What is expected :: Word by word and line by line, write out all of the records.

= = = =

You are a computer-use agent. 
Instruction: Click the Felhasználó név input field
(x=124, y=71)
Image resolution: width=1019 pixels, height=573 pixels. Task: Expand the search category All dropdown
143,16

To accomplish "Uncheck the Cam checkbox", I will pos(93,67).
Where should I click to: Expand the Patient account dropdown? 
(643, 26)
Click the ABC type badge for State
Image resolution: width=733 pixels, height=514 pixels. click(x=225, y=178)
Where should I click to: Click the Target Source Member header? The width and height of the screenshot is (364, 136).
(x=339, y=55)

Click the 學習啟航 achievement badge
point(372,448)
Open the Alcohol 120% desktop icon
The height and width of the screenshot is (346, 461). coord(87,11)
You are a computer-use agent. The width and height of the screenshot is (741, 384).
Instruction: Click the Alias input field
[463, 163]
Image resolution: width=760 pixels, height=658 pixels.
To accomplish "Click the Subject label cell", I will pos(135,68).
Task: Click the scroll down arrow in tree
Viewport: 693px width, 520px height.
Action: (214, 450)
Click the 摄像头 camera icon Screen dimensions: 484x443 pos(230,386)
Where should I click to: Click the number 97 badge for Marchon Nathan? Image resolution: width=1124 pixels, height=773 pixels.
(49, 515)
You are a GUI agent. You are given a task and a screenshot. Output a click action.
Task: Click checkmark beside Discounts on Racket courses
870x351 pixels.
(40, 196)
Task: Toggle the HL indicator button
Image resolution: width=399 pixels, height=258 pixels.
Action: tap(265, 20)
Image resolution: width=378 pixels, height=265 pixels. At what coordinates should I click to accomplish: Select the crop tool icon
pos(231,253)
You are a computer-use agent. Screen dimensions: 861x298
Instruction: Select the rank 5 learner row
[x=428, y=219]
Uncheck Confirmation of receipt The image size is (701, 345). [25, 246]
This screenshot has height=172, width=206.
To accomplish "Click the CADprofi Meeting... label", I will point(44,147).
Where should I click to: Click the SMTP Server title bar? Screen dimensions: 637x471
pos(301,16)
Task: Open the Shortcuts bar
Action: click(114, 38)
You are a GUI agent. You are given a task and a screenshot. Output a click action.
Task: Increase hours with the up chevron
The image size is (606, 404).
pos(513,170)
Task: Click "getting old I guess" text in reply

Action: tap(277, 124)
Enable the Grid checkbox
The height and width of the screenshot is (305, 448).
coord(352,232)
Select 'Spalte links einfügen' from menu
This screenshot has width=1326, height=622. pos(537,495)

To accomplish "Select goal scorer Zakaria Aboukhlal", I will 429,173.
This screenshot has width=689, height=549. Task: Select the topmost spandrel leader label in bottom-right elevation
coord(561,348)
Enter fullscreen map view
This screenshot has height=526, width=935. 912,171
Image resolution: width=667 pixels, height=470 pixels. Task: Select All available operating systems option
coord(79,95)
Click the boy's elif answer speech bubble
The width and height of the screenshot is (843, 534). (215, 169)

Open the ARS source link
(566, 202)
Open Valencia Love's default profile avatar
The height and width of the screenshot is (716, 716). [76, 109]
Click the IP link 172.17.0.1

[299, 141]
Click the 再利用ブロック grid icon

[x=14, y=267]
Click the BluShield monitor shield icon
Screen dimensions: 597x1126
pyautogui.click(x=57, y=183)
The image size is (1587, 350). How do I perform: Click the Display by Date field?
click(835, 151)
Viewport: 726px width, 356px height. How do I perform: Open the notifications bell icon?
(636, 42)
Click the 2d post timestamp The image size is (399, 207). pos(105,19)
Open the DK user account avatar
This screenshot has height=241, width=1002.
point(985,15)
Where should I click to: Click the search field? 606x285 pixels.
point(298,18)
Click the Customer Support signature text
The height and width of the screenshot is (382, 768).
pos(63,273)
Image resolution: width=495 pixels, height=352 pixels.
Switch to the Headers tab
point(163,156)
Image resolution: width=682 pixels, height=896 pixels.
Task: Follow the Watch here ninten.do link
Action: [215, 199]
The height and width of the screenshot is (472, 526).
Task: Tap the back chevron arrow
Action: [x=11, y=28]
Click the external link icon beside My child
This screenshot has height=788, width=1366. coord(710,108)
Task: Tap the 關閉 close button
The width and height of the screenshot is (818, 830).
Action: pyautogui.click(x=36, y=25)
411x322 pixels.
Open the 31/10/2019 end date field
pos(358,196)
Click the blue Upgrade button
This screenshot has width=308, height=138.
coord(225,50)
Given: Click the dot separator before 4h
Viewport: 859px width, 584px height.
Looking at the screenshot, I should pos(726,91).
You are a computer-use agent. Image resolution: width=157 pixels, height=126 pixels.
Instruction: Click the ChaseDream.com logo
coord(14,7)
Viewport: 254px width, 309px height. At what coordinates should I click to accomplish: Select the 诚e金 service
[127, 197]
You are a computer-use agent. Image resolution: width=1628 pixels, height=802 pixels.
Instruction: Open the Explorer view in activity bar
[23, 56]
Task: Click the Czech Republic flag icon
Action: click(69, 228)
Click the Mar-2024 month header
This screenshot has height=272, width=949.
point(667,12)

= = = =

Exercise answer ::
You are a computer-use agent. 
Instruction: Click the Felhasználó név input field
(x=124, y=71)
Image resolution: width=1019 pixels, height=573 pixels. Task: Expand the search category All dropdown
143,16

To accomplish "Uncheck the Cam checkbox", I will pos(93,67).
Where should I click to: Expand the Patient account dropdown? 
(643, 26)
Click the ABC type badge for State
Image resolution: width=733 pixels, height=514 pixels. click(x=225, y=178)
Where should I click to: Click the Target Source Member header? The width and height of the screenshot is (364, 136).
(x=339, y=55)

Click the 學習啟航 achievement badge
point(372,448)
Open the Alcohol 120% desktop icon
The height and width of the screenshot is (346, 461). coord(87,11)
You are a computer-use agent. The width and height of the screenshot is (741, 384).
Instruction: Click the Alias input field
[463, 163]
Image resolution: width=760 pixels, height=658 pixels.
To accomplish "Click the Subject label cell", I will pos(135,68).
Task: Click the scroll down arrow in tree
Viewport: 693px width, 520px height.
Action: (214, 450)
Click the 摄像头 camera icon Screen dimensions: 484x443 pos(230,386)
Where should I click to: Click the number 97 badge for Marchon Nathan? Image resolution: width=1124 pixels, height=773 pixels.
(49, 515)
You are a GUI agent. You are given a task and a screenshot. Output a click action.
Task: Click checkmark beside Discounts on Racket courses
870x351 pixels.
(40, 196)
Task: Toggle the HL indicator button
Image resolution: width=399 pixels, height=258 pixels.
Action: tap(265, 20)
Image resolution: width=378 pixels, height=265 pixels. At what coordinates should I click to accomplish: Select the crop tool icon
pos(231,253)
You are a computer-use agent. Screen dimensions: 861x298
Instruction: Select the rank 5 learner row
[x=428, y=219]
Uncheck Confirmation of receipt The image size is (701, 345). [25, 246]
This screenshot has height=172, width=206.
To accomplish "Click the CADprofi Meeting... label", I will point(44,147).
Where should I click to: Click the SMTP Server title bar? Screen dimensions: 637x471
pos(301,16)
Task: Open the Shortcuts bar
Action: click(114, 38)
You are a GUI agent. You are given a task and a screenshot. Output a click action.
Task: Increase hours with the up chevron
The image size is (606, 404).
pos(513,170)
Task: Click "getting old I guess" text in reply

Action: tap(277, 124)
Enable the Grid checkbox
The height and width of the screenshot is (305, 448).
coord(352,232)
Select 'Spalte links einfügen' from menu
This screenshot has width=1326, height=622. pos(537,495)

To accomplish "Select goal scorer Zakaria Aboukhlal", I will 429,173.
This screenshot has width=689, height=549. Task: Select the topmost spandrel leader label in bottom-right elevation
coord(561,348)
Enter fullscreen map view
This screenshot has height=526, width=935. 912,171
Image resolution: width=667 pixels, height=470 pixels. Task: Select All available operating systems option
coord(79,95)
Click the boy's elif answer speech bubble
The width and height of the screenshot is (843, 534). (215, 169)

Open the ARS source link
(566, 202)
Open Valencia Love's default profile avatar
The height and width of the screenshot is (716, 716). [76, 109]
Click the IP link 172.17.0.1

[299, 141]
Click the 再利用ブロック grid icon

[x=14, y=267]
Click the BluShield monitor shield icon
Screen dimensions: 597x1126
pyautogui.click(x=57, y=183)
The image size is (1587, 350). How do I perform: Click the Display by Date field?
click(835, 151)
Viewport: 726px width, 356px height. How do I perform: Open the notifications bell icon?
(636, 42)
Click the 2d post timestamp The image size is (399, 207). pos(105,19)
Open the DK user account avatar
This screenshot has height=241, width=1002.
point(985,15)
Where should I click to: Click the search field? 606x285 pixels.
point(298,18)
Click the Customer Support signature text
The height and width of the screenshot is (382, 768).
pos(63,273)
Image resolution: width=495 pixels, height=352 pixels.
Switch to the Headers tab
point(163,156)
Image resolution: width=682 pixels, height=896 pixels.
Task: Follow the Watch here ninten.do link
Action: [215, 199]
The height and width of the screenshot is (472, 526).
Task: Tap the back chevron arrow
Action: [x=11, y=28]
Click the external link icon beside My child
This screenshot has height=788, width=1366. coord(710,108)
Task: Tap the 關閉 close button
The width and height of the screenshot is (818, 830).
Action: pyautogui.click(x=36, y=25)
411x322 pixels.
Open the 31/10/2019 end date field
pos(358,196)
Click the blue Upgrade button
This screenshot has width=308, height=138.
coord(225,50)
Given: Click the dot separator before 4h
Viewport: 859px width, 584px height.
Looking at the screenshot, I should pos(726,91).
You are a computer-use agent. Image resolution: width=157 pixels, height=126 pixels.
Instruction: Click the ChaseDream.com logo
coord(14,7)
Viewport: 254px width, 309px height. At what coordinates should I click to accomplish: Select the 诚e金 service
[127, 197]
You are a computer-use agent. Image resolution: width=1628 pixels, height=802 pixels.
Instruction: Open the Explorer view in activity bar
[23, 56]
Task: Click the Czech Republic flag icon
Action: click(69, 228)
Click the Mar-2024 month header
This screenshot has height=272, width=949.
point(667,12)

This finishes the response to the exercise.